I am feeling pessimistic today. Even though I understand all of the admonitions that oral arguments are generally not determinative of a final outcome, and even though there were small glimmers of possibility that at least two justices might understand what it means to strike the Affordable Care Act in its entirety, it's also true that I paid a visit to the comment sections of my previous posts, where I saw people hoping they would strike it in the hopes of getting something better.

This triggered my pessimism, because there is no way that killing the Affordable Care Act will lead to something better. It will mean more people die, more people do not get treatment for chronic illness, that more people go to emergency rooms, and finally, that the entire health care system is at risk of blowing up altogether. It will mean that the conservatives forever control our health care system and access to it.
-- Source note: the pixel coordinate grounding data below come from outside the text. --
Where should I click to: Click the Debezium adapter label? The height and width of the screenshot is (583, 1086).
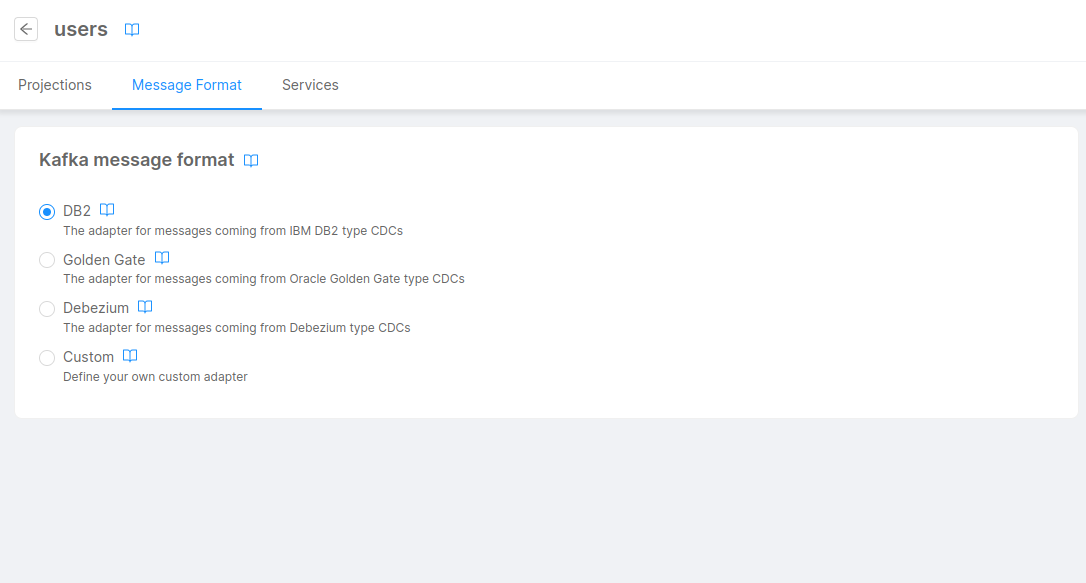pos(96,307)
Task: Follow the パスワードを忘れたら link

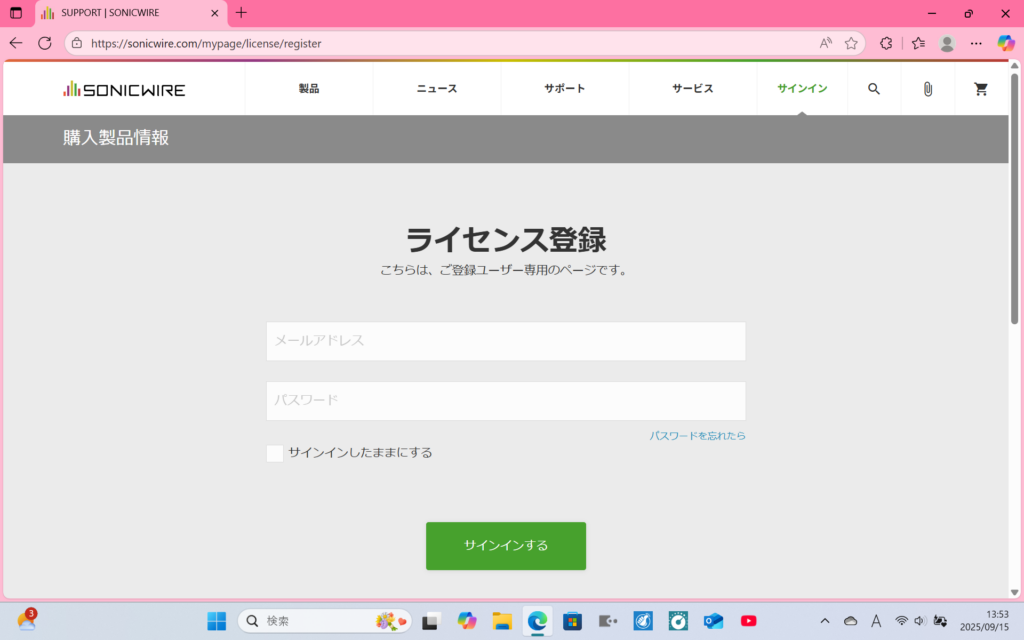Action: click(x=697, y=436)
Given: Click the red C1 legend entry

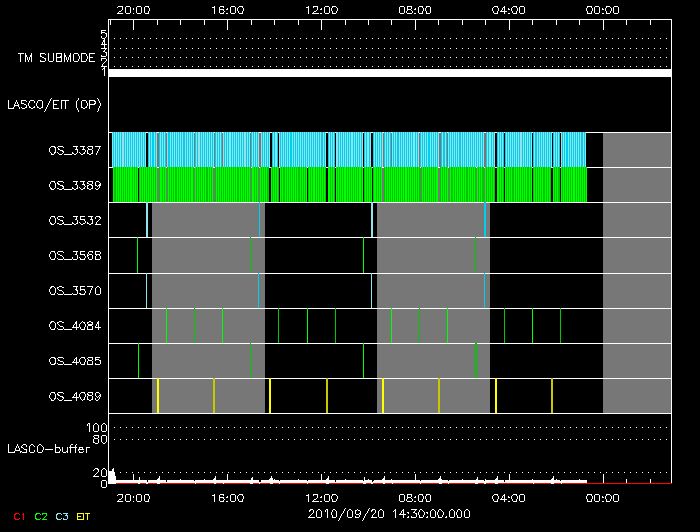Looking at the screenshot, I should click(17, 516).
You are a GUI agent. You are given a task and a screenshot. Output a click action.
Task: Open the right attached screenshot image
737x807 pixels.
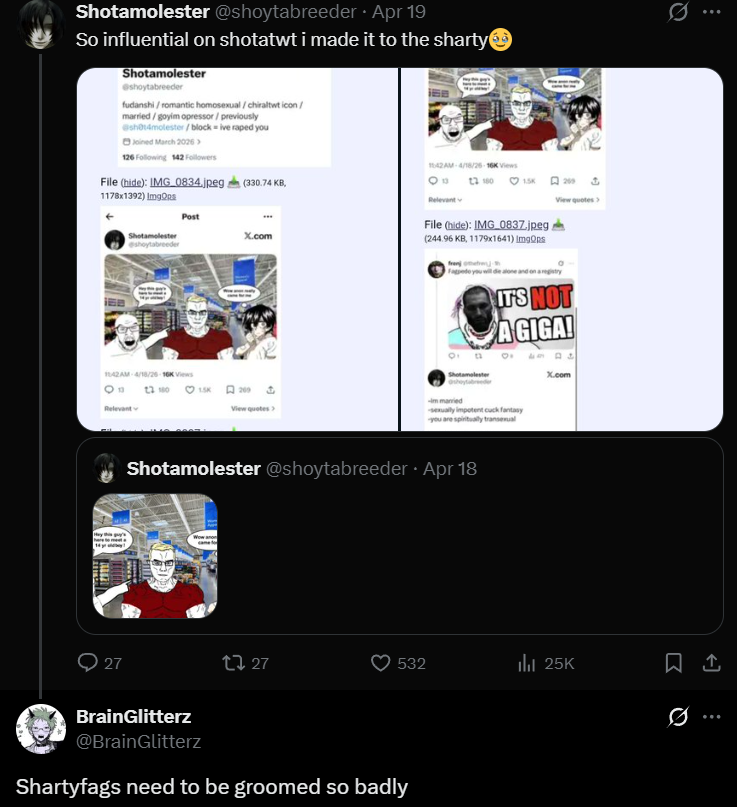click(562, 249)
Conservatives' vision for the future is one where we are all enslaved in one way or another. We're either enslaved to our corporate masters so we can have health insurance, even those who might innovate or create if they had the freedom to do it and still be able to go to the doctor, or we're enslaved to our bodies, which might fail us for no reason other than a genetic defect, or environmental reasons, or a virus, or just fate. They see liberty as something to be controlled by the privileged few, by the wise men (and yes, I do mean men) in their counting-houses who dole out "opportunities" to make them and their friends richer.

On the other side, liberals' vision for the future is one of community, where we attend to those basic needs of our society collectively. Education, health care, roads, public safety. These are all areas where we believe government can be most effective, freeing individuals to pursue whatever path to prosperity or satisfaction they wish.

One is cynical; the other hopeful. And right now, it would appear the cynics are winning the message war.